Facebook recently expanded the "Like" feature, allowing users of the social networking site to "like" individual comments to a given post, and expanding the application of the voting system to other sites. Now, a malware scam is circulating that exploits the demand from Facebook users for its antithesis--the "Dislike" button.
The Like button, and the ability to Like Facebook pages are popular tools. The Like feature provides a framework for users to help promote good content by voting for it with the Like button. However, many users wish they could also police bad content by giving it the thumbs down with a Dislike button.

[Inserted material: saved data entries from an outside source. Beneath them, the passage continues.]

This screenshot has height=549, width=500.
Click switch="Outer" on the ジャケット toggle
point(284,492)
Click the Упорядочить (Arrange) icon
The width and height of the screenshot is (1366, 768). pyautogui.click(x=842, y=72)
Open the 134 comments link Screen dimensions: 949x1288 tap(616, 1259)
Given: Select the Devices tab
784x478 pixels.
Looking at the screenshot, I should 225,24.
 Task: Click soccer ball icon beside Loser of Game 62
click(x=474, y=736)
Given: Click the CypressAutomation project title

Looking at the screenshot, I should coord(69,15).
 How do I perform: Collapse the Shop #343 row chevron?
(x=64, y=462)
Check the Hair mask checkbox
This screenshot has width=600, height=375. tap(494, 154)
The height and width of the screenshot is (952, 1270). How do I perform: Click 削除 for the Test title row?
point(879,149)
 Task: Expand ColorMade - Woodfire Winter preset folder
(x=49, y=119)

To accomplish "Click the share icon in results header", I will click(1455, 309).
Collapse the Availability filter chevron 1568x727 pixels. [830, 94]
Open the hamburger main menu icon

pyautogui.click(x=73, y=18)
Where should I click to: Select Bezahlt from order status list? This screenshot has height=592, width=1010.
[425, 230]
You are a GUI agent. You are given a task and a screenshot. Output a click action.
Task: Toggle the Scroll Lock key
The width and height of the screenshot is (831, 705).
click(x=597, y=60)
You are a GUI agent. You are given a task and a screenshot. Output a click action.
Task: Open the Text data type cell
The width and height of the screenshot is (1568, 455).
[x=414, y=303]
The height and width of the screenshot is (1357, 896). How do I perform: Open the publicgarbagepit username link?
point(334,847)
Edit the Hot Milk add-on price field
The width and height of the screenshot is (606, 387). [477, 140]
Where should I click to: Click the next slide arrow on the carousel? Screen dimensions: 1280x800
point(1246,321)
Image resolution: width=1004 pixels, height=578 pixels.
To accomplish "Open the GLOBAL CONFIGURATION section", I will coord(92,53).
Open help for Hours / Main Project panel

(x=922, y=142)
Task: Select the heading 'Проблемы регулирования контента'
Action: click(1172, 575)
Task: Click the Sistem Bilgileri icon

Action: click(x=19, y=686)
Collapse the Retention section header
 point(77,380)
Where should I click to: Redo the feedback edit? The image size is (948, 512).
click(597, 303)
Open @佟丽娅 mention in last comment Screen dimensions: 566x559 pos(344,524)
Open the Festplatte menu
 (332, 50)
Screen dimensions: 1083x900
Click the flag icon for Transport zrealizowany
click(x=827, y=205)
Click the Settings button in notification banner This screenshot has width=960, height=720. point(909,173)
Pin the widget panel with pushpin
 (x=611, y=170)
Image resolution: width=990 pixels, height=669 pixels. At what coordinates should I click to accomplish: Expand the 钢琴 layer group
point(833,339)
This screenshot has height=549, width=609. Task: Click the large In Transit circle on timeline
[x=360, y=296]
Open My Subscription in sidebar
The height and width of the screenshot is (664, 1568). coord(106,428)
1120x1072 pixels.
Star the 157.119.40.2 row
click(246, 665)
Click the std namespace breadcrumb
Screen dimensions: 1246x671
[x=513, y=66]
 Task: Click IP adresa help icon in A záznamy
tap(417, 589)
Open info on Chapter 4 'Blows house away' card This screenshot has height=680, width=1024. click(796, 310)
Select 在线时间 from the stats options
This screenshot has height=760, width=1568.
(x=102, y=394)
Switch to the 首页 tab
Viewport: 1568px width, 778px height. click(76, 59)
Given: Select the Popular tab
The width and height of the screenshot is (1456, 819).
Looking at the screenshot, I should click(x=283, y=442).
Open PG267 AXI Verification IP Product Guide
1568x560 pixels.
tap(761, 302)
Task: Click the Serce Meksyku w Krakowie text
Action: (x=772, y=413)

The Facebook Dislike button scam works the same as many other viral messaging scams on Facebook. It eggs the recipient on by teasing--or imploring depending on the wording--that the Facebook friend has downloaded the "official DISLIKE button" and provides a link to download it and be part of the in-crowd.
Graham Cluley from security vendor Sophos highlighted the viral Facebook threat in a recent blog post. "Falling for any of these scams (which promise some lurid or eye-popping or exclusive content) typically trick you into giving a rogue Facebook application permission to access your profile, posting spam messages from your account and asking you to complete an online survey."
Cluley explains "If you do give the app permission to run, it silently updates your Facebook status to promote the link that tricked you in the first place, thus spreading the message virally to your Facebook friends and online contacts," adding "But you still haven't at this point been given a "Dislike" Facebook button, and the rogue application requires you to complete an online survey (which makes money for the scammers) before ultimately pointing you to a Firefox browser add-on for a Facebook dislike button developed by FaceMod."
Facemod does not appear to be connected to the scam. Its Firefox add-on is simply providing the ammunition that the scam needs to lure people into clicking the link and completing the survey to generate revenue for the scammers.
For organizations that allow even limited use of social networking sites such as Facebook, there is an underlying concern that IT admins should be aware of. This scam illustrates how easy it is to exploit the social nature of a site like Facebook--adding an inherent element of trust for messages that come from known friends.
IT admins should ensure that users are educated about the risks and provide guidance not to click on such links. This particular scam simply propagates itself virally and does no real harm per se, but having users in the habit of clicking links just because they come from trusted connections on a social network is an open door for malicious attacks as well.
Ultimately, do we really need a "Dislike" button? Didn't your mother teach you that if you don't have something nice to say, just don't say anything at all?